Dariusz Luks żegna się z Białymstokiem

Chociaż kontrakt Dariusza Luksa z Pronarem Zeto Astwa AZS Białystok powinien obowiązywać jeszcze przez rok, już w czerwcu umowa zostanie rozwiązana za porozumieniem stron. Najpoważniejszym kandydatem na jego następcę jest Alojzy Świderek, donosi Gazeta Wyborcza.

Dariusz Luks został trenerem drużyny z Podlasia w styczniu ubiegłego roku. W poprzednim sezonie w barażach wywalczył z AZS utrzymanie w lidze. W tym roku było już znacznie lepiej, białostoczanki zakwalifikowały się do play off, gdzie zajęły 7. lokatę. - Moje odejście to decyzja tak moja, jak i klubu. Mamy z prezesem Adamem Cybulskim dżentelmeńską umowę, że mój kontrakt zostanie rozwiązany w czerwcu za porozumieniem stron i w przyszłym sezonie nie będę już trenował zespołu z Białegostoku - mówi szkoleniowiec na łamach Gazety Wyborczej.

Najpoważniejszym kandydatem na jego następcę jest Alojzy Świderek, który jest jednak także w kręgu zainteresowań Organiki Budowlanych Łódź. Przyszłość Luksa nie jest jeszcze sprecyzowana. - Mam być wolnym szkoleniowcem i moje nazwisko będzie pojawiać się na giełdzie trenerów - mówi Luks.

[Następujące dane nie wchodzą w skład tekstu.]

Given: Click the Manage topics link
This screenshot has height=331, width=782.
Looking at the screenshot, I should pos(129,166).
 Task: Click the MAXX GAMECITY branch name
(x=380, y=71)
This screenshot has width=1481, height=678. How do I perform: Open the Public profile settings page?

Włodarze z Białegostoku myślą już także nad koncepcją zespołu na przyszły sezon. - Zmiany w kadrze nie będą zbyt duże, raczej kosmetyczne, ale co do szczegółów, to jeszcze jest za wcześnie - mówi prezes Adam Cybulski. Nieoficjalnie mówi się jednak, że drużyna może zostać znacznie przebudowana, gdyż wiele siatkarek nosi się z zamiarem opuszczenia Białegostoku.